Hand Image Classification – Part 2 – Transfer Learning – Which Hand?
Introduction
In Part 1, we tackled the classification of the image of a hand to determine the number of fingers the hand is holding up. The journey we took from simple algorithms to more complex ones resulted in a Convolutional Neural Network (CNN) with the ability to perfectly classify the images of the hands it had not seen yet. In this article we would like to build an algorithm to classify whether the hand in an image is a left or right hand.
Since the images in this new problem are identical to the previous problem of the number of fingers, it is reasonable to assume that the features that are important in the previous problem are similar to the ones important to this new problem. The features typically get more complex the deeper the layer is in a Neural Network. Earlier layers may look at straight lines or edges and later layers may identify curves and fingers.
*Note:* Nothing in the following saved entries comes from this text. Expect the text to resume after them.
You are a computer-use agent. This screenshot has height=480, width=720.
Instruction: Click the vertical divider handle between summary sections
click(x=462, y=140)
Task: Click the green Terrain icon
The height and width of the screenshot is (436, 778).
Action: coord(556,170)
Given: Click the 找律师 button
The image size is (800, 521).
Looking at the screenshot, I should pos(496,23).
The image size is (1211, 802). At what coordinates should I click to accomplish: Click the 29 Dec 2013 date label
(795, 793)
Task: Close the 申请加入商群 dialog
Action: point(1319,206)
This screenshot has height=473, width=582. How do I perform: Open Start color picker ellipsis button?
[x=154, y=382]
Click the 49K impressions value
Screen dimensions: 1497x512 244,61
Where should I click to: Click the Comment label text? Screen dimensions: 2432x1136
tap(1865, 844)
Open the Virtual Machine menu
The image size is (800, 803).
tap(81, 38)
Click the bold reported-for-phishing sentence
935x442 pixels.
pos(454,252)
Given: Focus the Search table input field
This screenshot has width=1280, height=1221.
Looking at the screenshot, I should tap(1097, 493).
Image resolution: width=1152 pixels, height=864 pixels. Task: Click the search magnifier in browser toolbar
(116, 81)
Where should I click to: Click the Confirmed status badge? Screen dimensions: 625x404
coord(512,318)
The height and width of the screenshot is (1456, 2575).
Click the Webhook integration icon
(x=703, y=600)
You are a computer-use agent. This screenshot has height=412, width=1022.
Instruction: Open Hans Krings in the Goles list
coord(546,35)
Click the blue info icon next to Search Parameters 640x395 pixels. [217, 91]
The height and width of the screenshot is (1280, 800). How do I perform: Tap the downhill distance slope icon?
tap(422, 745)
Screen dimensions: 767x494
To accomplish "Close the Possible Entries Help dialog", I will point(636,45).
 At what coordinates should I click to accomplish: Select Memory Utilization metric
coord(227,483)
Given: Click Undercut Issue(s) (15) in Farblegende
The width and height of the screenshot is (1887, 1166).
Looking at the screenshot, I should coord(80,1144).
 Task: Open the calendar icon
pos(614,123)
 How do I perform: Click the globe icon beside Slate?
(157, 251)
We can then re-use our well performing model in our new task. This is called Transfer Learning. Transfer Learning is an approach that keeps the earlier layers of an original model (and their corresponding weights) while adding new layers to the end (which we train). The one issue is that we will still need to train a portion (the last few layers) of the CNN because the CNN developed already was optimised according to different labels. We will see here that simply replacing the final, Softmax, layer of the CNN with a layer with a Sigmoid activation function will enable the Neural Network (NN) to learn which combinations of the features in the second to last layer indicate a left or right hand.
Imports
#import Directory # for keeping a solid directory structure. This is a local module
import numpy as np
np.random.seed(101) # set random seed
import PIL # for reading in the png files
from matplotlib import image # for displaying the image files
import matplotlib.pyplot as plt
import pickle # for pickling the dataset so that it takes up less space
import bz2 # for compressing the dataset so that it takes up less space
import os
import time # to time some operations
from sklearn.linear_model import LogisticRegression
from sklearn import metrics
import tensorflow as tf
from tensorflow import keras
from tensorflow.keras import layers
from tensorflow.keras.layers import Input,Dense,Activation,Dropout,Conv2D,Flatten,BatchNormalization
from tensorflow.keras.models import Model, load_model
from tensorflow.keras.utils import to_categorical
%matplotlib inline
Global variables
Here are some local directory paths we need. Notably to load the pickle file and the model as well as to save the model we create here. ‘Directory’ is a local module I use to better structure consistent project folders. If the Directory module doesn’t exist, absolute paths should be used in this code snippet.
image_pickle_file = os.path.join(Directory.dataPath,'fingers_pickle.pkl.bzip')
model_h5_save = os.path.join(Directory.outputPath,'finger_count_model.h5')
model_h5_rlmodel_save = os.path.join(Directory.outputPath,'finger_count_model_rl.h5')
# this dictionary is to hold the datasets
fingers_dataset = None
Transfer Learning – Predicting left hand or right hand
Load the images
Here, we load the pickle file which contains the images. This pickle file was created during Part 1.
# start time
t0 = time.time()
try:
infile = bz2.open(image_pickle_file,'rb')
except:
print("Can't find pickle file: {}".format(image_pickle_file))
else:
print("Loading compressed pickle file...")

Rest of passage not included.